Un abitante della zona, a quanto pare, avrebbe più volte chiamato Forze dell’Ordine e rifugi locali, non ricevendo, però, alcun tipo di risposta e soccorso. La segnalazione alla Lida Palermo è arriva ieri sera, da parte di una signora che si era accorta di quel corpicino agonizzante e martoriato.

Siamo arrivati sul posto poco dopo la richiesta di intervento – dichiara Barbara D’Aquila, vicepresidente della Lida Palermo – cercandola in lungo ed in largo, ma invano.”

Fra spazzatura, canneti e buio pesto i volontari passano al setaccio la zona, pronti a captare un qualunque lamento, segno di vita, utile ad avvicinare quel corpo immobile. Nessuna traccia.

L’ultimo tentativo è quello vincente: i volontari, nonostante l’ora tarda, hanno deciso di citofonare presso un’abitazione ancora illuminata, che si scorgeva da sotto il ponte, ottenendo, fortunatamente, informazioni essenziali per il rinvenimento della cagnetta.

Ci è stato detto che era già morta – dichiara Valentina Uccello, volontaria della Lida Palermo – ma, con testardaggine, siamo tornati giù, sotto il ponte, scovandola in un fossato, a ridosso del fiume. Poi – continua la volontaria – toccando il suo corpo abbiamo constatato blandi movimenti e respiro affannoso: era ancora viva!

La cagnetta, dopo tante ore di agonia ed in evidente stato di shock, viene prontamente trasferita alla clinica veterinaria Palermovet. Il primo soccorso di questa notte dà esisti confortanti. Oggi, la conferma che la cagnetta si è alzata sulle proprie zampe, sia pure con non poche difficoltà. La colonna vertebrale non sembra compromessa, pur non escludendo la possibilità di altre fratture. Secondo i Veterinari ci sarebbe, comunque, un problema neurologico. Si attende l’esito di ulteriori, necessari accertamenti.
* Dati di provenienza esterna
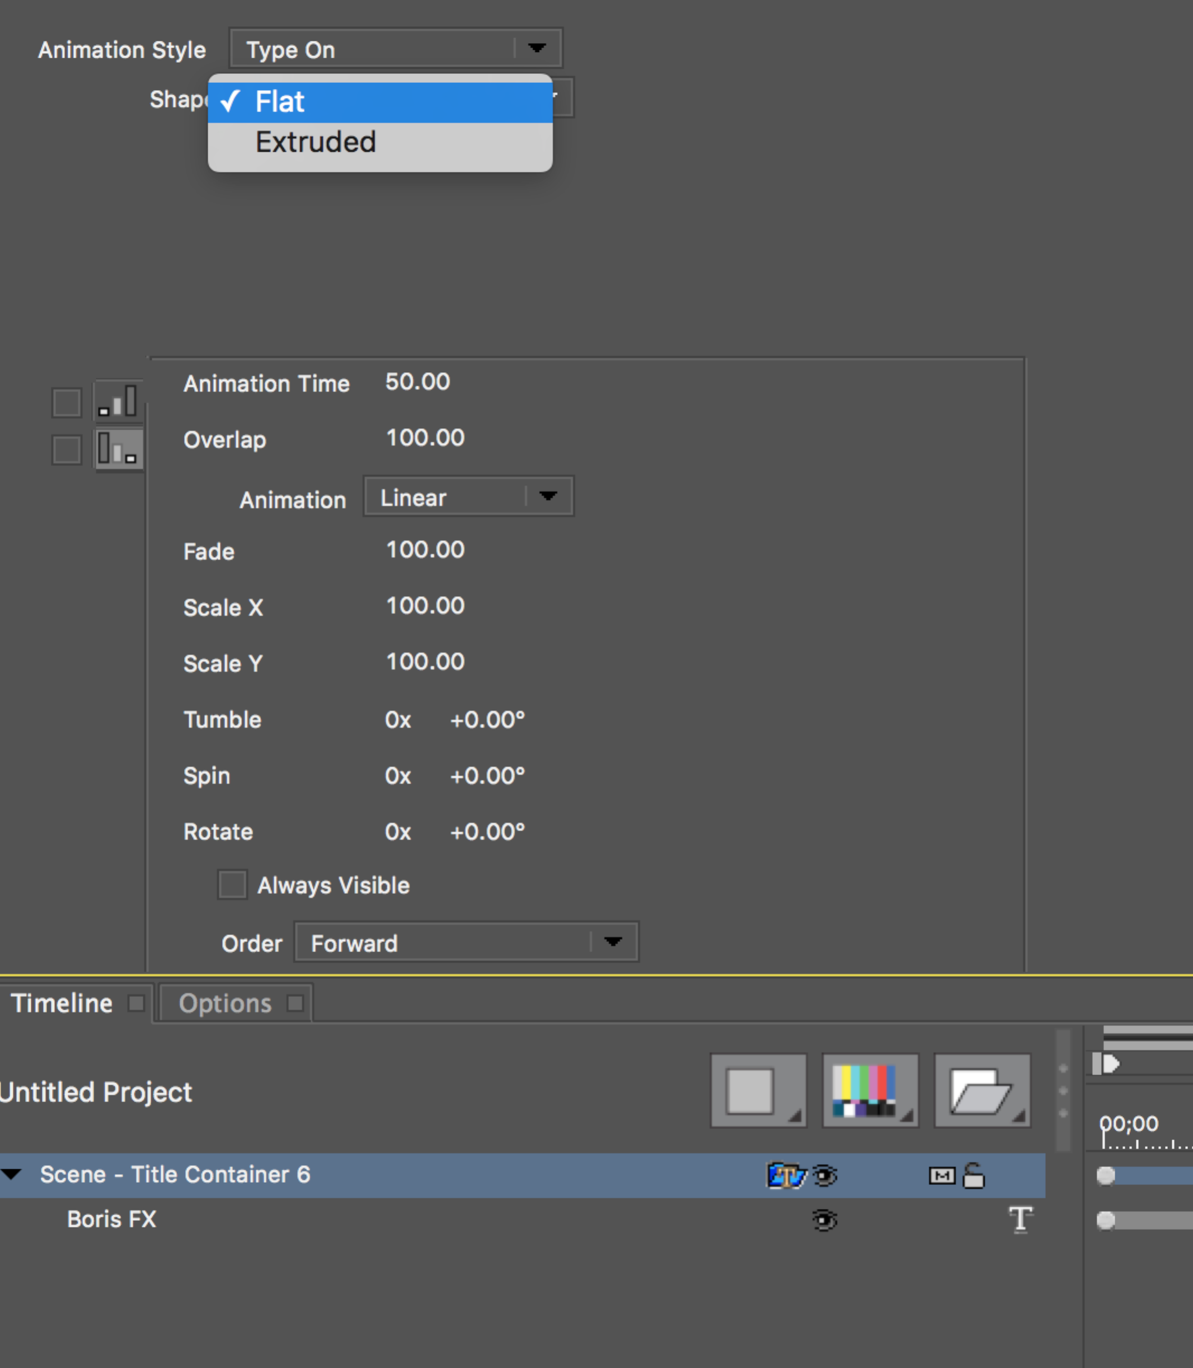Viewport: 1193px width, 1368px height.
Task: Select Extruded from shape style dropdown
Action: tap(315, 142)
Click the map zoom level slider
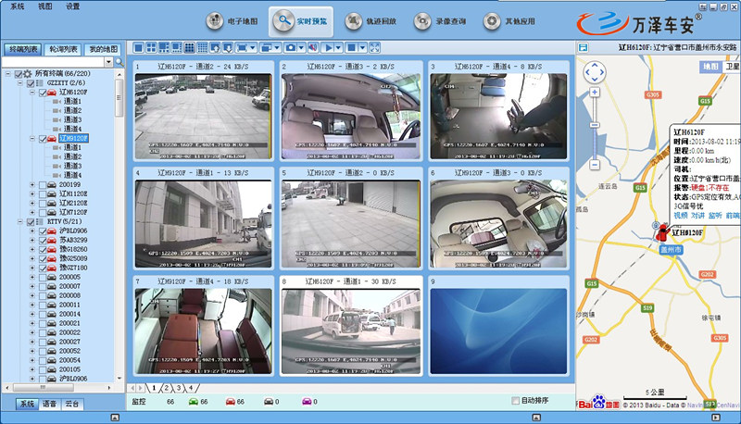This screenshot has width=741, height=424. (594, 125)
La facilità con cui si compiono alcuni gesti – dichiara Giuseppe Purpi, volontario della Lida Palermo – è disarmante e lascia tutti perplessi. Ma stupisce ancora di più – continua il Purpi –  l’abbandono istituzionale cui ormai siamo costretti a fare i conti giornalmente, sostituendoci, per l’amore che nutriamo nei confronti degli animali, ai Comuni, alle Forze Pubbliche e alle Asp territoriali, da più parti dichiaratamente inefficienti, e sempre pronti, peraltro, a delegare, fra loro, obblighi, competenze e responsabilità”.